The other night I was rocking Mak, hoping that she would fall asleep soon so we could all get some much needed sleep. And she was in that stage where she was almost asleep but not quite. When she gets to that point and we are both very much relaxed I pray for both my girls and my sweet wife. Well I was praying specifically that Jesus would find them like He found me at such a young age, and that in return they would find Him back. It is one of those things that you can't help but worry about. All the "what-ifs" and what is more annoying about that is as much as you want to enjoy them the "what-ifs" are in the back of your head. It is one of those things. When I was younger I hated when people would say, "I wish Jesus would hurry up and come back." I always thought, "How sad, these people must be miserable in life to want it all to end." But I don't think that is what they were saying. I now LOVE life. I love my job, my family, everything. Sure I get annoyed from time to time but then who doesn't? I am now one of those people that say, "I wish Jesus would come back soon." And I love my life. I do. I want to see my kids grow up. I want to see them get married and have kids. I would love that. But I would LOVE even more to be in heaven where let's be honest... that is the goal of every Christian, to get to heaven and bring as many people there with us. As I was rocking little Mak to sleep, I couldn't help but think about how great it will be. And how much love our Heavenly Father has for us. I mean can you imagine?

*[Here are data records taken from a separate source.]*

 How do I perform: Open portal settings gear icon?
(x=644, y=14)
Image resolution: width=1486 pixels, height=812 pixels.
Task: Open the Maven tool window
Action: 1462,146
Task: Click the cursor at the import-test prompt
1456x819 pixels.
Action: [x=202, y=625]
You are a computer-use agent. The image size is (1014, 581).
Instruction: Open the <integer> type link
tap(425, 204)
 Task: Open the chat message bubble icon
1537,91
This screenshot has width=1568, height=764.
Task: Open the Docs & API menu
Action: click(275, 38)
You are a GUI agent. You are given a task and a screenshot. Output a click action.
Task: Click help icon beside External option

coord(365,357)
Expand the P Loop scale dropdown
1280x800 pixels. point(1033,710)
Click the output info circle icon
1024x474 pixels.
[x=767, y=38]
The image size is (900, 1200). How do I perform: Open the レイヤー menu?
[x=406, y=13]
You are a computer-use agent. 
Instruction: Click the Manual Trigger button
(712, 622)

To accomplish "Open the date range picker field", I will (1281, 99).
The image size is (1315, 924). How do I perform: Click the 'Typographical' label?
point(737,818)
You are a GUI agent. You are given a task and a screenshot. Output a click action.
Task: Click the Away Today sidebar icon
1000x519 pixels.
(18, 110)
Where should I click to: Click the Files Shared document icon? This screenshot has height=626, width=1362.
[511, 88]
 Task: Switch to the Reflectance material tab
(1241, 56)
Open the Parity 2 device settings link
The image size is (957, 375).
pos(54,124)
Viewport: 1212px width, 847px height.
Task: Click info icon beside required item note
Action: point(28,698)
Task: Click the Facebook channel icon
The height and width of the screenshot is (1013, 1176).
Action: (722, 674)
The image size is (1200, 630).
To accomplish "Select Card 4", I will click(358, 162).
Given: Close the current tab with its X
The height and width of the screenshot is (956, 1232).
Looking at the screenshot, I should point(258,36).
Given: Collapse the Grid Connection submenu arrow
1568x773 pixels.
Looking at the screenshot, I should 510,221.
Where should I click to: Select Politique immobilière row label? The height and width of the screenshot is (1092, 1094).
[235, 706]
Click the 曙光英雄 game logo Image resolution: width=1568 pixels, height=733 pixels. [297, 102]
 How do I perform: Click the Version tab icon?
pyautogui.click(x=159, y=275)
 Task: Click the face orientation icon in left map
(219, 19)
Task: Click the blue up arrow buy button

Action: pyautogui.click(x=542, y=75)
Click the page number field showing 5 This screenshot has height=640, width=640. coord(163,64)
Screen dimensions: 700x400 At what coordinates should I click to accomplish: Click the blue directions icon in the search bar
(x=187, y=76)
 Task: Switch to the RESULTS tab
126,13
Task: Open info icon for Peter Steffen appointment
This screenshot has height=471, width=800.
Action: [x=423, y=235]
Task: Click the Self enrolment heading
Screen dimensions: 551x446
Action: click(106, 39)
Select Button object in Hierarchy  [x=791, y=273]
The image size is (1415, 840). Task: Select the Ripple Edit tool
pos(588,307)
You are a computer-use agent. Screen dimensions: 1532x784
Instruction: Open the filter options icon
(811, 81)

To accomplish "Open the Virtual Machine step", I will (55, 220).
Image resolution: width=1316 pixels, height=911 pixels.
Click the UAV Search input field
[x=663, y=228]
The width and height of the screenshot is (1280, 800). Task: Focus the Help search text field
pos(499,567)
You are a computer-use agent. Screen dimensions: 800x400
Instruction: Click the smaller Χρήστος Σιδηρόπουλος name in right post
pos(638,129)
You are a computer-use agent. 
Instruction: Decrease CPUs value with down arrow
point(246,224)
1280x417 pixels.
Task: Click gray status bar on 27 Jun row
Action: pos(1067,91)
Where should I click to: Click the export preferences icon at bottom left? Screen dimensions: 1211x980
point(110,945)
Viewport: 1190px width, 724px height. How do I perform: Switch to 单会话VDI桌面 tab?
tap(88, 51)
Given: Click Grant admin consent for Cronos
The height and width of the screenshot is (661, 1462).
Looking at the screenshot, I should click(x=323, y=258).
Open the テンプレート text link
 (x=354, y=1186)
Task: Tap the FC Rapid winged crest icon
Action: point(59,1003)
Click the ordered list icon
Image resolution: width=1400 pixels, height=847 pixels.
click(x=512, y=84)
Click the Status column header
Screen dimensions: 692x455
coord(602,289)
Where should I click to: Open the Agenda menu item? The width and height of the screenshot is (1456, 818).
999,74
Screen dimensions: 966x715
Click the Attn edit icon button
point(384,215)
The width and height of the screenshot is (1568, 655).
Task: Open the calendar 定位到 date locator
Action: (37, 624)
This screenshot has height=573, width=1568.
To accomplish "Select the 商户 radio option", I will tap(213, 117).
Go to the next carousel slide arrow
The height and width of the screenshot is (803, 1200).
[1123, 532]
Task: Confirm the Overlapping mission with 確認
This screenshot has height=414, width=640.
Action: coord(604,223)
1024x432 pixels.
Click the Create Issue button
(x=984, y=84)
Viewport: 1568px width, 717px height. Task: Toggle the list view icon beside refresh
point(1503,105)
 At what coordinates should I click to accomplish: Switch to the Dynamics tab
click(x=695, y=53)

Sending your son down here to die for us. I would NEVER put my kids in that situation. Yet He did it willingly. And then Mary, raising Him knowing that He was sent here to save the world. Blows me away. Shows us what love really is. And I am excited for my girls to learn that. So I will keep praying, find them Jesus....like you found Me.

~Learning As I Go~
One-T

OUCH...

So I started working out again. I am sick of being fat. Ok not fat but not where I want to be either and i feel like a slug. So a guy from our church who is on the college football team decided that he was going to help me get into shape. Ok so I had no idea how hard football players worked out. It wasnt a long hard work out i thought until this morning...and I am so sore I cant pick my nose even if I wanted to. I have never not been able to move like this..so here is to day one.....
Everyone says it will be worth it in the end...it better be...haha.

~Learning As I Go~
One-T

Thursday, January 8, 2009

Fun with Snow...


We are having one heck of a winter...more snow than we have ever seen. Of course our first year in Dakota would be one of the most crazy winters ever. It has been so cold that we cant play out in it much. I know, what is the good of snow if you cant go out and play in it. Well one day we were able to go out and Miss Ella and Mocha had a blast on the sled. So here is just one picture. And yes Mocha is wearing a sweater and everyone who knows me knows I HATE WHEN PEOPLE DRESS THEIR DOGS...but she was shaved and it was COLD. So we had too.....
Anyway, enjoy the pic....

~Learning As I Go~
One-T

Bed Time Fun

Miss Ella is going to be two years old in a few weeks. Which is depressing for this dad who wants his daughter to stay a baby forever. Crystal and I are really trying to figure out how to instill in her life God and values. True she is not yet two, but never to early to teach her morals and values. When she was dedicated the church gave us a picture story bible, which is something she looks at all the time. Crystal has already had to repair it a few times. So now before bed, we all crawl on her bed and read her a bible story, pray and kiss her good night. True right now she still cries when we say good night but it is getting to be a shorter and shorter cry every night. And it has been so fun to start this. Just us three. Morgan is already sleeping at that time for a bit. So Miss Ella gets her mom and dad all to her self. Important for us all. These are memories that I am excited to be making. And it is fun to watch Miss Ella as we read the bible and actually know what we are talking about. Very fun. God is good to us.